Nursing home residents who have received booster doses of COVID-19 vaccines are 10 times less likely to contract the disease, according to new figures released by the Centers for Disease Control and Prevention.
The news is a bit of cheer amidst other new evidence that COVID-19 infections are increasing among fully vaccinated long-term care residents. This uptick likely is due to the diminished efficacy of vaccine protection over time, CDC Director Rochelle Walensky, M.D., said in a Wednesday briefing.
As analysts expected, the highest weekly COVID-19 case rates are among residents who are unvaccinated, she added. But residents who are vaccinated and have also received booster shots appear to be much less susceptible to infection than residents who have only received a primary vaccination series or are unvaccinated, she said.
“Taken together, these data emphasize the critical importance of boosters to optimize the protection of vaccines over time, and that when boosters are used, that protection works,” she concluded.
The findings are particularly noteworthy as the omicron variant spreads rapidly among the U.S. population, prompting fears of a double surge of cases along with those caused by the delta variant. Just over half (51%) of long-term care residents have received booster doses, according to the most recent data.
LTC booster clinics ramping up
Meanwhile, U.S. long-term care operators continue to work toward offering booster coverage for residents and staff. But the emergence of omicron may be a reason to speed up the process, David Gifford, M.D., chief medical director of the American Health Care Association/National Center for Assisted Living, told the Washington Post.
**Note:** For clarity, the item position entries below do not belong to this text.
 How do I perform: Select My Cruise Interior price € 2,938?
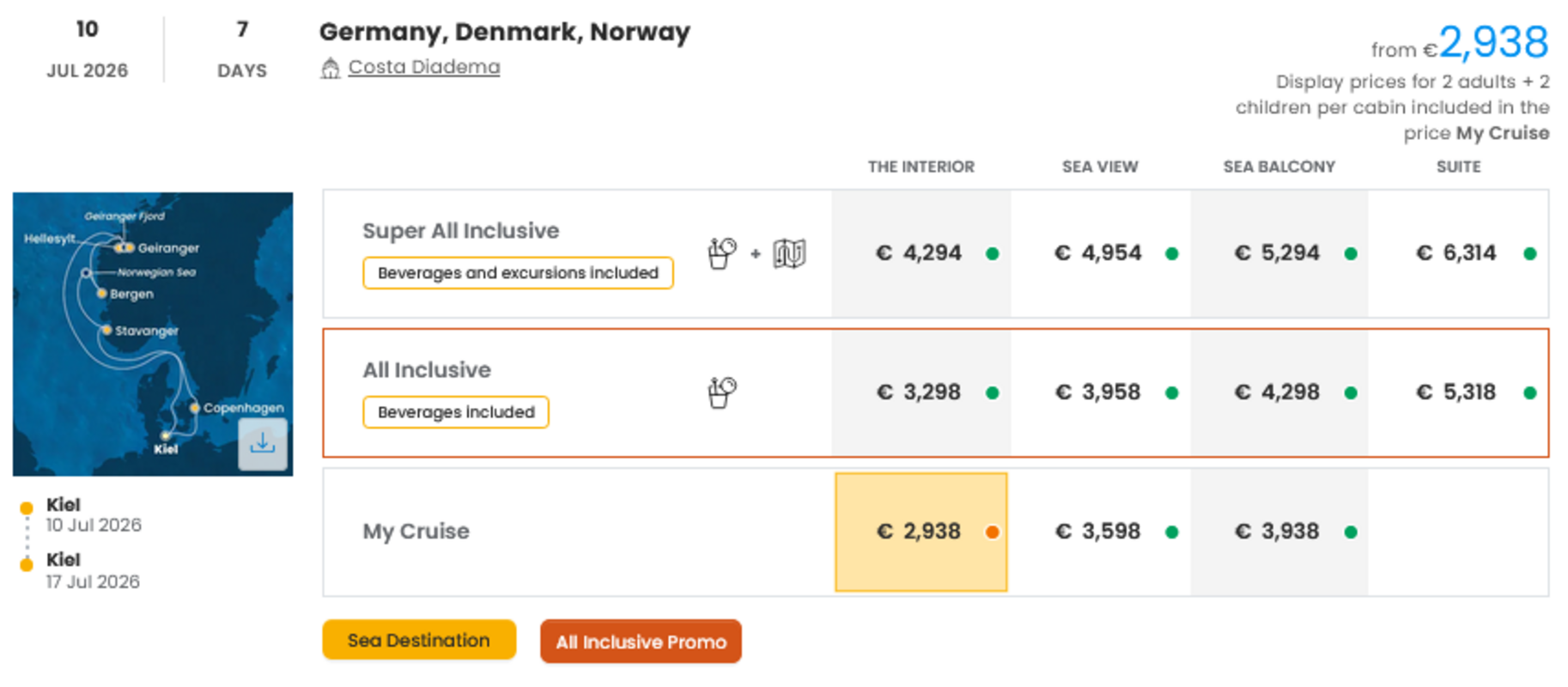click(x=920, y=532)
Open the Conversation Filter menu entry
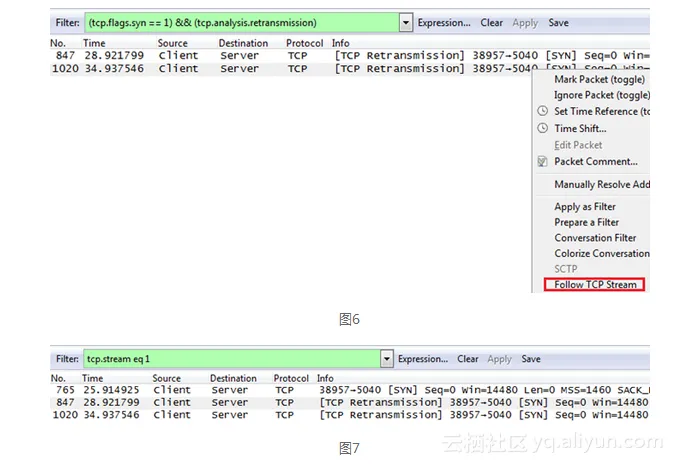This screenshot has width=674, height=464. 596,238
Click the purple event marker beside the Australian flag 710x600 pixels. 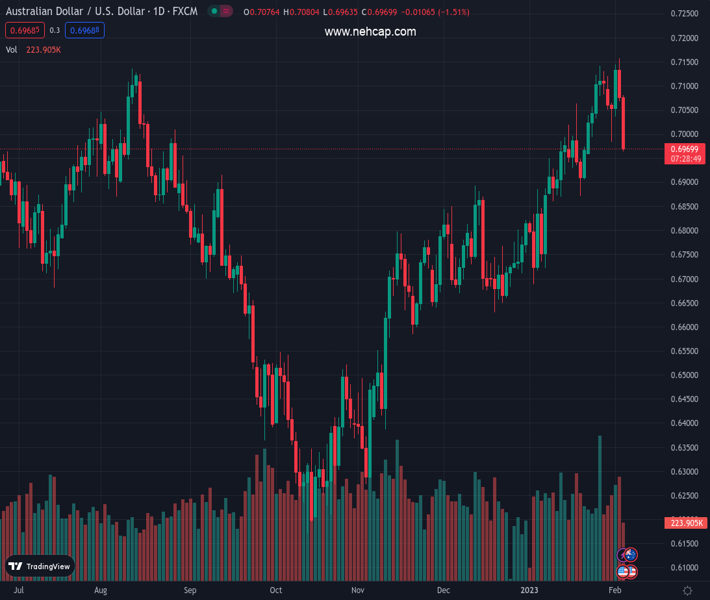(x=622, y=554)
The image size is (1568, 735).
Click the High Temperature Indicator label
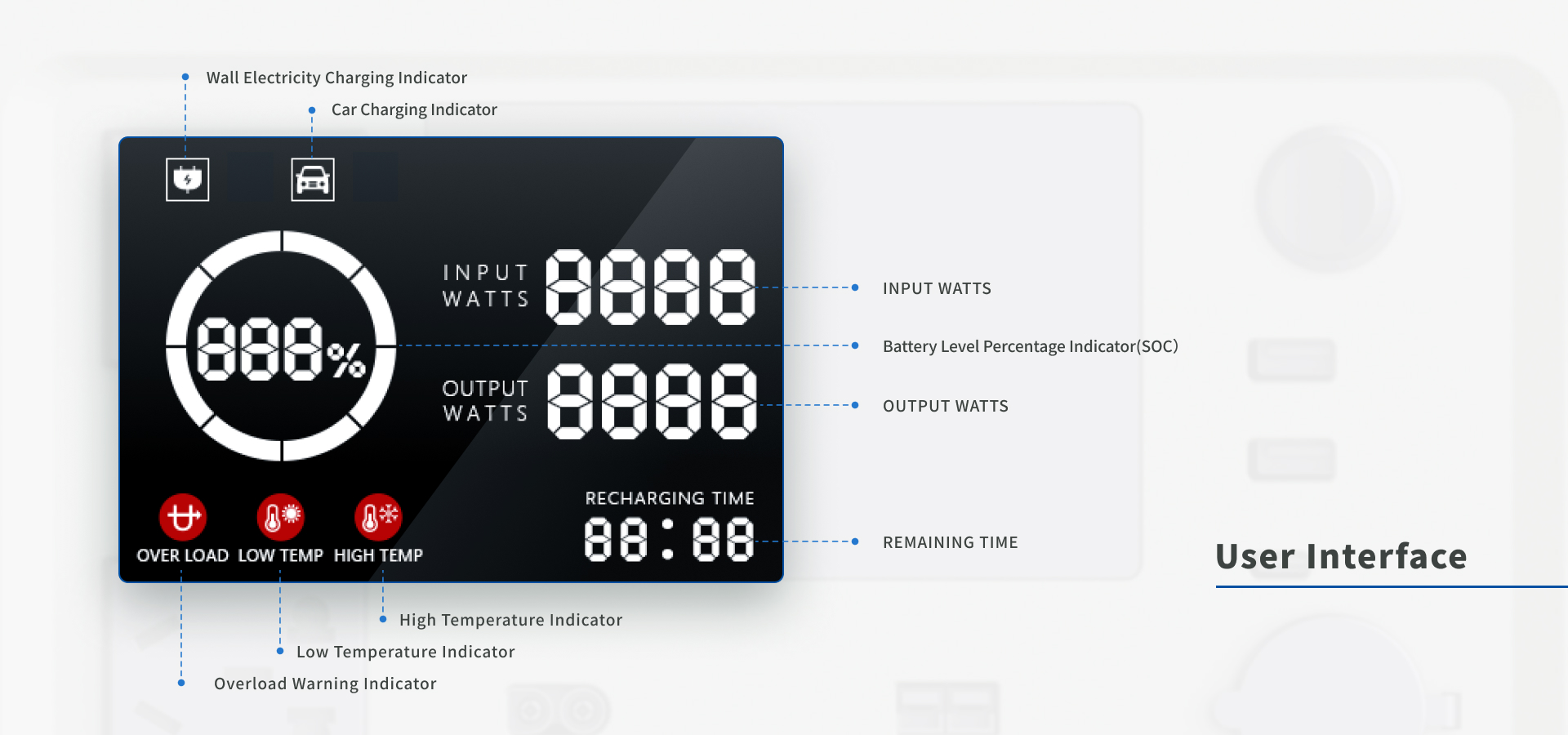pos(510,620)
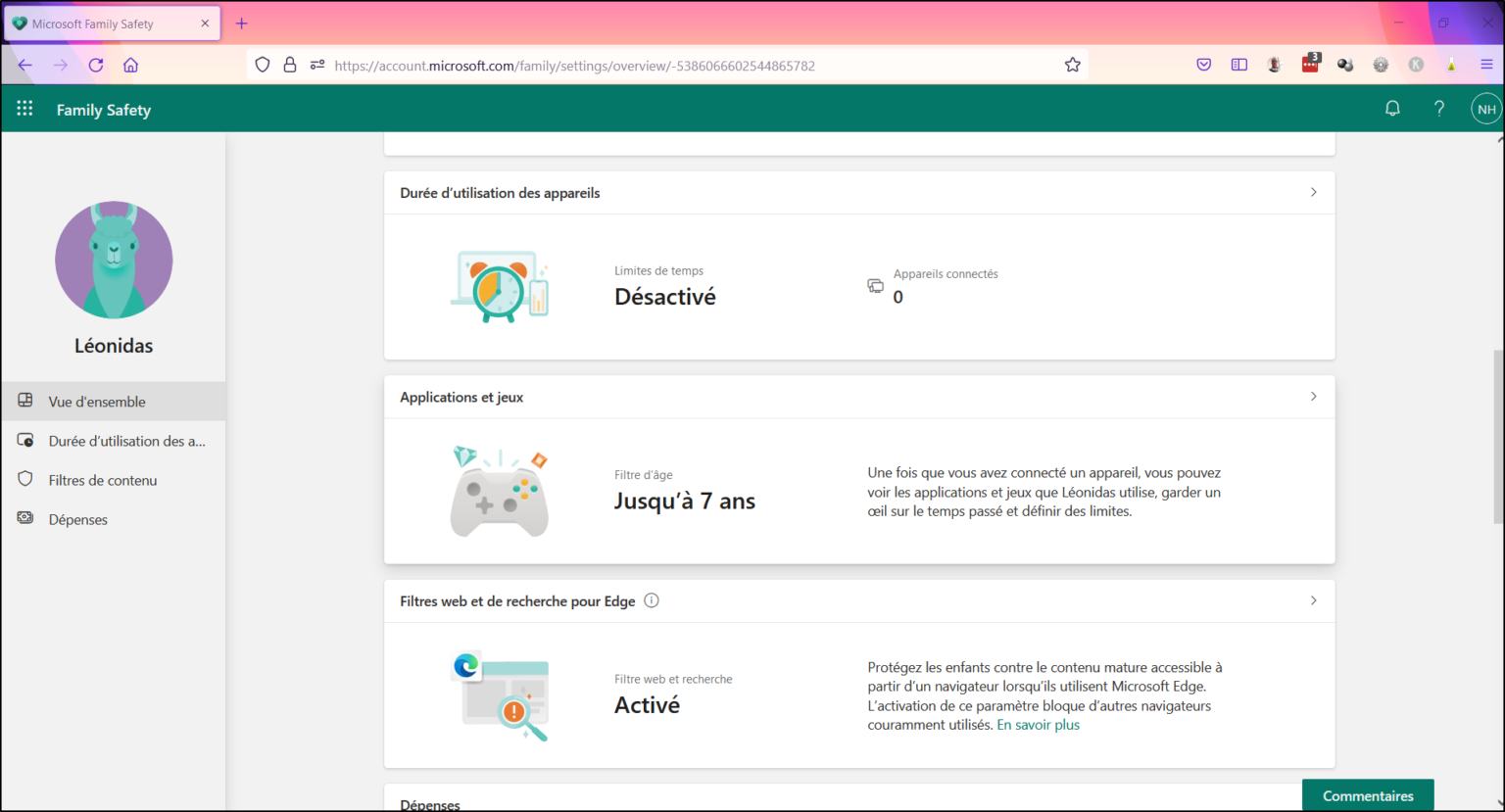
Task: Expand Filtres web et de recherche chevron
Action: (x=1313, y=600)
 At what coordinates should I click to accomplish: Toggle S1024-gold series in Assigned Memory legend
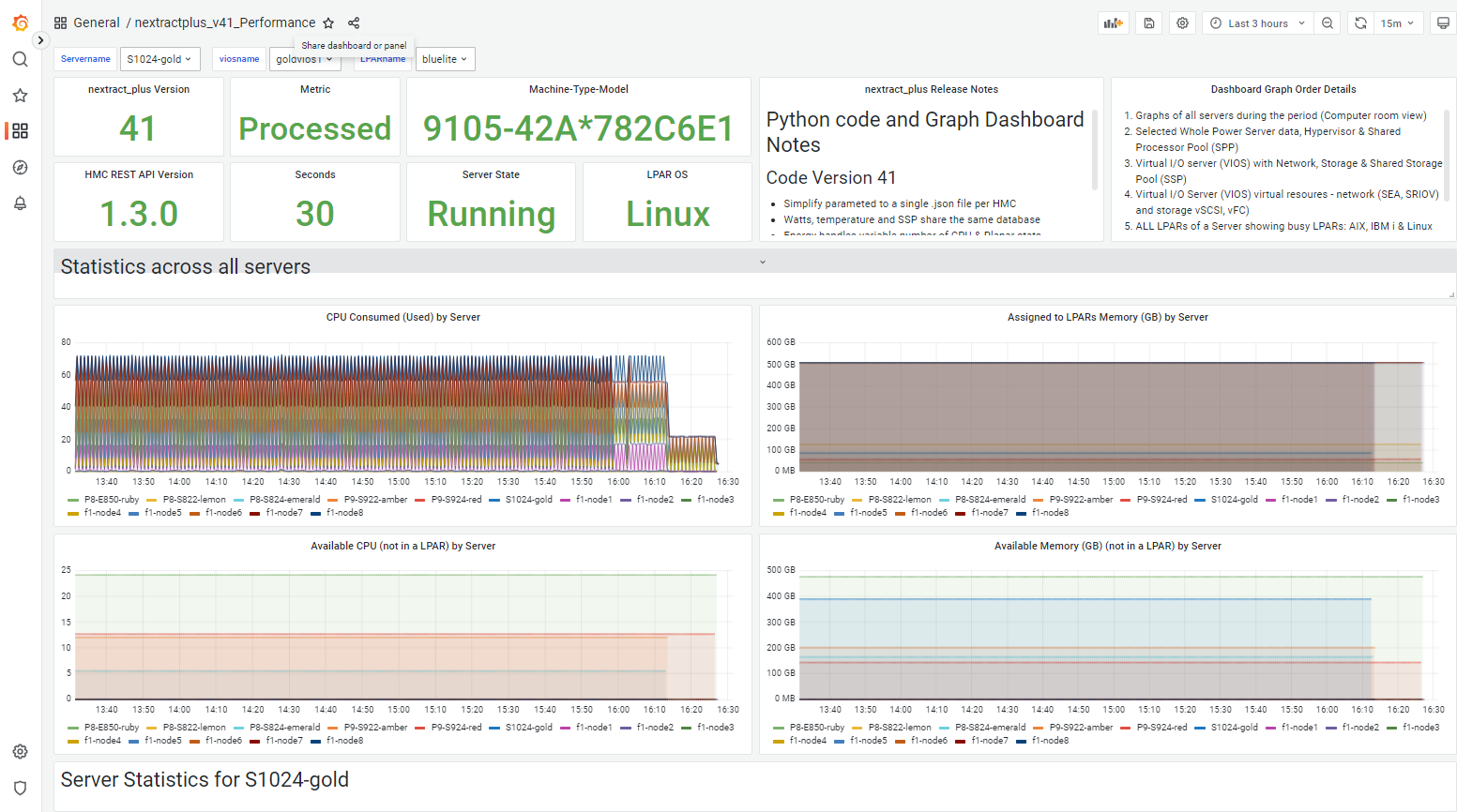tap(1234, 500)
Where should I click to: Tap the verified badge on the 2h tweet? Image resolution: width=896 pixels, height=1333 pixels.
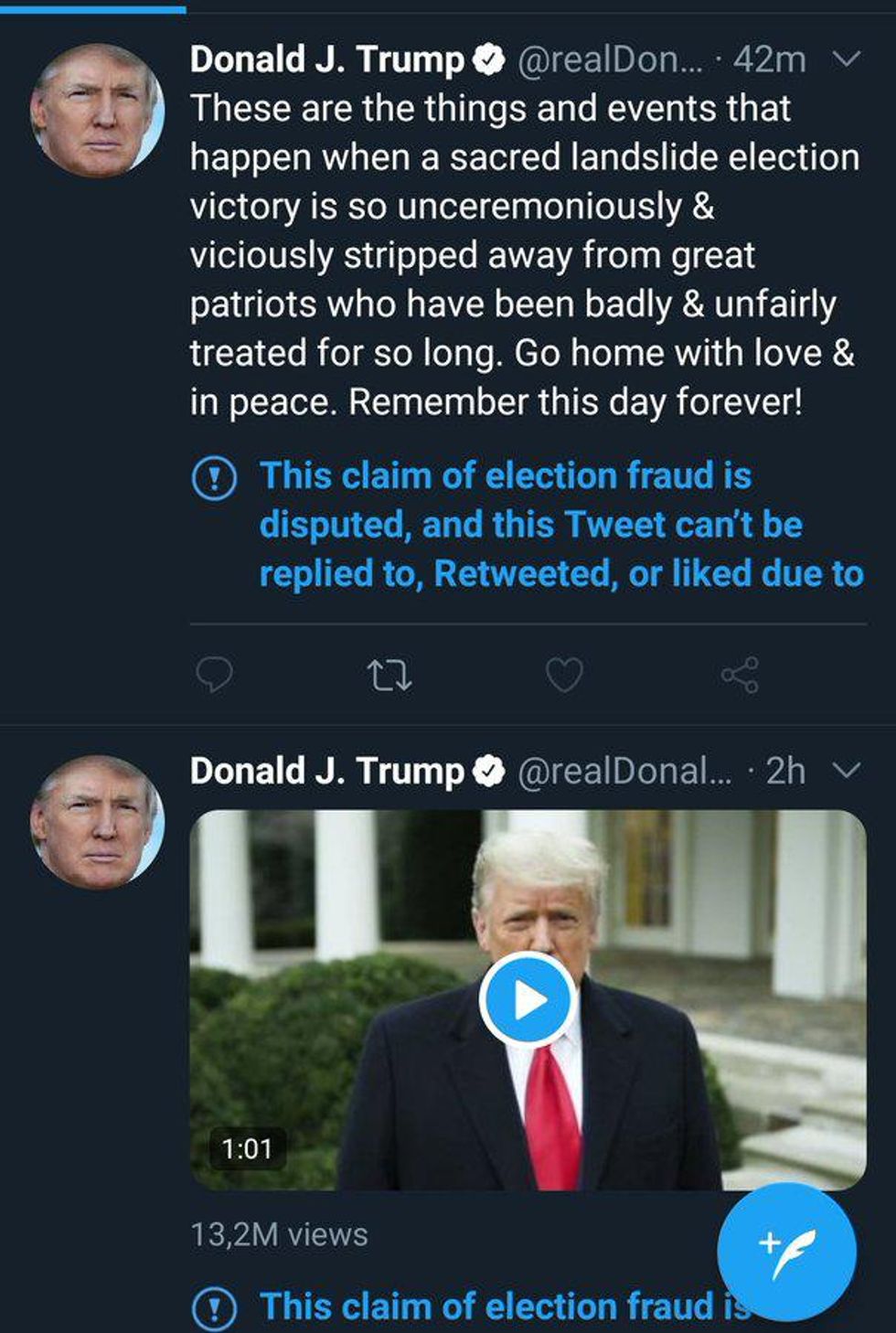point(489,772)
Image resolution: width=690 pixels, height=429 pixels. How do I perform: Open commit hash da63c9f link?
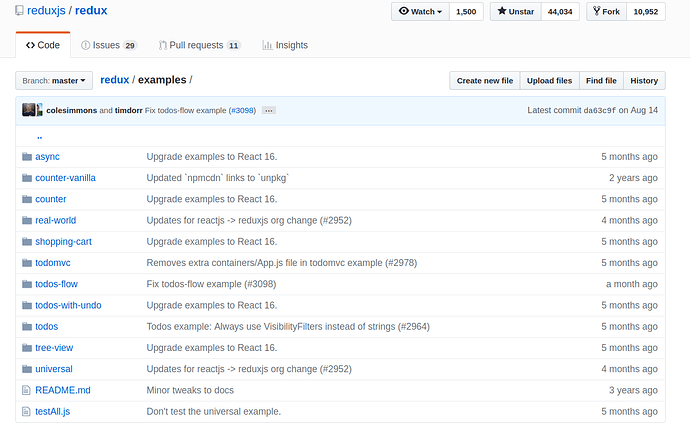598,110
“We were on track to get pretty much everyone the booster shot, probably by sometime in early January,” he said. “I think we need to try to move that up and whether we can do that in short notice, that’s the challenge in our mind.”
Facility operators have been relying on their local pharmacy contacts to set up booster vaccine clinics. The CDC continues to match long-term care facilities with retail pharmacies to help in scheduling the clinics through the Federal Retail Pharmacy Program, Walensky said in the Wednesday briefing.
“Thousands of facilities have already been matched through CDC or by requesting support through their state health department,” she said.